(Items from a data source)
□ □ □

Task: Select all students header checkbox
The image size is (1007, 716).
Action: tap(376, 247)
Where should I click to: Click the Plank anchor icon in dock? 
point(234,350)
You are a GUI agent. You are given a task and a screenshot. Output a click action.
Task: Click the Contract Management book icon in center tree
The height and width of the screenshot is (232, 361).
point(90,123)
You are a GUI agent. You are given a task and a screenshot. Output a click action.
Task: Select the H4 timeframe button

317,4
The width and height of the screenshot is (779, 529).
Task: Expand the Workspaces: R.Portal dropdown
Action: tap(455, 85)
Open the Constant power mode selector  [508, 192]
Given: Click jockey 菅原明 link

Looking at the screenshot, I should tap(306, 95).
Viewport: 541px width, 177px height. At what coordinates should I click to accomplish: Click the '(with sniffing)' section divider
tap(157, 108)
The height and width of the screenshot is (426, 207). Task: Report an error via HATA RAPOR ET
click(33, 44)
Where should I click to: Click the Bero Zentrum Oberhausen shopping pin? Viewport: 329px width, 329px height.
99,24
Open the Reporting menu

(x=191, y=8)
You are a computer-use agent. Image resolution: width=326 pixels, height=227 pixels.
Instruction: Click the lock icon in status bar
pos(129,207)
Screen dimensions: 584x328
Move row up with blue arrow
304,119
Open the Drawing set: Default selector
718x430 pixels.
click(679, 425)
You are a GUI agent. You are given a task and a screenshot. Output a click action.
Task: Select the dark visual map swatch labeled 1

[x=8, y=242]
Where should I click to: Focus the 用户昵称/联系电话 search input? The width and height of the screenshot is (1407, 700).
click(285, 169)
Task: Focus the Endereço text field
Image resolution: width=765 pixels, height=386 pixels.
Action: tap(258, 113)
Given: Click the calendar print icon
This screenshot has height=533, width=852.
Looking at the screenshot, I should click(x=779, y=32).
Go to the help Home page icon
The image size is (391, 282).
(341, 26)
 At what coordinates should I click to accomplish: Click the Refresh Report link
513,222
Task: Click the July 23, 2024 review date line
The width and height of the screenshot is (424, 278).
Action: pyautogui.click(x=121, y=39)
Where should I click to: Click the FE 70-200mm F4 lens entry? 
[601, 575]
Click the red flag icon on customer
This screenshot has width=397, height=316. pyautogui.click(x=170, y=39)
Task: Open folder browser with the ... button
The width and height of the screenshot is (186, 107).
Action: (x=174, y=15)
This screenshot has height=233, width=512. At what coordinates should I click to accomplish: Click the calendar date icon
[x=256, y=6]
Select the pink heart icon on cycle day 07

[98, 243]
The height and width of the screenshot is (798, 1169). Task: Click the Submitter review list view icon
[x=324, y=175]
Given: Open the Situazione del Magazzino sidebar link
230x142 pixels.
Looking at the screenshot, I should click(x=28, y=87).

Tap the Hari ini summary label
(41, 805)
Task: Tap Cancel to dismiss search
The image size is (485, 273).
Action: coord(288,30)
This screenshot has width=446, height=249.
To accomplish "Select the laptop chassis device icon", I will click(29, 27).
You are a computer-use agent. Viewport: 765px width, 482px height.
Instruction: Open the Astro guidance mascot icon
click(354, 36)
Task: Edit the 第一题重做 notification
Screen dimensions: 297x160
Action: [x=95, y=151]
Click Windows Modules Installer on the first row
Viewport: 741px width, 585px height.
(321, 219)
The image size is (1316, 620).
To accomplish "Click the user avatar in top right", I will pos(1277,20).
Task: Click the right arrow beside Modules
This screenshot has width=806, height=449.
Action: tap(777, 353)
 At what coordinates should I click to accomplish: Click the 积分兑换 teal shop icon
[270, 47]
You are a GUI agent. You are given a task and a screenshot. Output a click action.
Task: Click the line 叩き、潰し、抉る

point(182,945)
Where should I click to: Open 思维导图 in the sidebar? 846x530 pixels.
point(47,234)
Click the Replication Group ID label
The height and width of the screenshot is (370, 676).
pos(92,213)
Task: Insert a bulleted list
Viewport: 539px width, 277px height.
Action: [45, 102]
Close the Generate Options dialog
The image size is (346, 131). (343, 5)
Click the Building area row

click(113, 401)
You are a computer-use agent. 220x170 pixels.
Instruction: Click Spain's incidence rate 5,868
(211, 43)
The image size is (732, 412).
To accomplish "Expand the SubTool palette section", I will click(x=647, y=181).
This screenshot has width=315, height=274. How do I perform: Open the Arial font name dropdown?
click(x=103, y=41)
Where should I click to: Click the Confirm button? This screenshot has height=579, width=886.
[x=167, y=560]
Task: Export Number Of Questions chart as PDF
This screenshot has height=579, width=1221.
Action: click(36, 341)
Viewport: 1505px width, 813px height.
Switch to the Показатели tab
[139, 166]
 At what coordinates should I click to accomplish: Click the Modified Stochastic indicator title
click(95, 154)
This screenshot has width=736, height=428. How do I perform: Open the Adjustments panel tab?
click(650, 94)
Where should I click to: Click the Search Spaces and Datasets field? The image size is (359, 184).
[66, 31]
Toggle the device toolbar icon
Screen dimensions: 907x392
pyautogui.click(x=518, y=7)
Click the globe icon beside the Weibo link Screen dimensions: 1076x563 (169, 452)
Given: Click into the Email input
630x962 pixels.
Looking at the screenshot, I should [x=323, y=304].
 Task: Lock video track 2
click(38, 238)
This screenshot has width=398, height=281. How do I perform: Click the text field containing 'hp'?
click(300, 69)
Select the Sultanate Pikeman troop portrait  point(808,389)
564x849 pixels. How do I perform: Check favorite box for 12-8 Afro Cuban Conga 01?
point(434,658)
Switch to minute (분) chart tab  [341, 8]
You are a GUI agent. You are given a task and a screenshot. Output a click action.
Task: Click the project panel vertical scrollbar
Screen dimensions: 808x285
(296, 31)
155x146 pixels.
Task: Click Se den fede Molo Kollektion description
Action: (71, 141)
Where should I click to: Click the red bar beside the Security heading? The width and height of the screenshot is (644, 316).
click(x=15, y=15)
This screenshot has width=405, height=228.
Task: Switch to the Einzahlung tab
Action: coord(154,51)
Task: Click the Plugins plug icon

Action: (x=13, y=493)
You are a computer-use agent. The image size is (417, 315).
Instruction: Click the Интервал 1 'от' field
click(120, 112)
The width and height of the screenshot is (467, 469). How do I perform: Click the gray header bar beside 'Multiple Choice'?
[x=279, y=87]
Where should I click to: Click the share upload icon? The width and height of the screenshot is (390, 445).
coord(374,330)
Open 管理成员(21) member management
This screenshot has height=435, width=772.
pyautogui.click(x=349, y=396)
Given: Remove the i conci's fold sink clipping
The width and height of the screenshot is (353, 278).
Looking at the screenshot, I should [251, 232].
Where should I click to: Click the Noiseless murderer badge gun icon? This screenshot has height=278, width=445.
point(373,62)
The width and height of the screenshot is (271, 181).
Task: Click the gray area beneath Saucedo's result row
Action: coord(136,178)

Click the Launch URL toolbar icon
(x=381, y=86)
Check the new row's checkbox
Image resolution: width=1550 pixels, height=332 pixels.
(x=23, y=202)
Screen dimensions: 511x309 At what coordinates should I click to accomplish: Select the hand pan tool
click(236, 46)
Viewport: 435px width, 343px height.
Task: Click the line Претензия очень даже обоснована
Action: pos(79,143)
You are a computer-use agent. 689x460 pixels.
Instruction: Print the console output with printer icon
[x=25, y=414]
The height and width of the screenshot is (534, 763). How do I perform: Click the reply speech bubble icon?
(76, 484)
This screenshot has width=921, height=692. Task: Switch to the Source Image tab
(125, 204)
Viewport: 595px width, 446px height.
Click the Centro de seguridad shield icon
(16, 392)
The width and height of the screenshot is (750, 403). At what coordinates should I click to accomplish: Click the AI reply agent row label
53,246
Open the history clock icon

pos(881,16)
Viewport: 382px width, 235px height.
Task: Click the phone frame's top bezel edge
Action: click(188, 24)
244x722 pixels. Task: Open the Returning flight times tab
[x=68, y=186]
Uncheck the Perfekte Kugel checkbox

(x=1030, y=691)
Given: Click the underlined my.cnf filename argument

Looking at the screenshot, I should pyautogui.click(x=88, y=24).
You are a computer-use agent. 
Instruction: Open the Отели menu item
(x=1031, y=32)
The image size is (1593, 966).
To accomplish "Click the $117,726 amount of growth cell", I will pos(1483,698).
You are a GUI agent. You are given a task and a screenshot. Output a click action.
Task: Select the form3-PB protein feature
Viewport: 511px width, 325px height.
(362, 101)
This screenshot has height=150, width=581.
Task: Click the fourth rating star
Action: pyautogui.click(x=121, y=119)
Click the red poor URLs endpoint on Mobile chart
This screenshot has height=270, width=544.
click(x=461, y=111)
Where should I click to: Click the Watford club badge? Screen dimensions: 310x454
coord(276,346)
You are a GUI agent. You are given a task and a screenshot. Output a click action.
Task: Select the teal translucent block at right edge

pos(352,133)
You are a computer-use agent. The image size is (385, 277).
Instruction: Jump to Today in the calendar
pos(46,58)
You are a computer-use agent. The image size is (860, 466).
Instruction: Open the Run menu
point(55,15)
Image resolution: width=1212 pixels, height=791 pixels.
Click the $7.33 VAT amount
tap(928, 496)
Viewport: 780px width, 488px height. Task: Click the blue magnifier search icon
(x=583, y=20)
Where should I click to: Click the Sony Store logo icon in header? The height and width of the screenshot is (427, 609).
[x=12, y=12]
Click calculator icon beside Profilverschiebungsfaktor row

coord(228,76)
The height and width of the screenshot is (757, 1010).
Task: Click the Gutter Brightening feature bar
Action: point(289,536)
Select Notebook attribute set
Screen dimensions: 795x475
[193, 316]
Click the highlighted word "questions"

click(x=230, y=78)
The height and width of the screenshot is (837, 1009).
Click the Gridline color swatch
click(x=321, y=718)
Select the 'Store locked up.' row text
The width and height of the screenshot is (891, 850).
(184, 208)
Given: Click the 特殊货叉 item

□ □ □

◆ What you should do ◆
Copy out all lines above that include the string "Modules".

◆ Worked solution ◆
Click Windows Modules Installer on the first row
Task: Click the right arrow beside Modules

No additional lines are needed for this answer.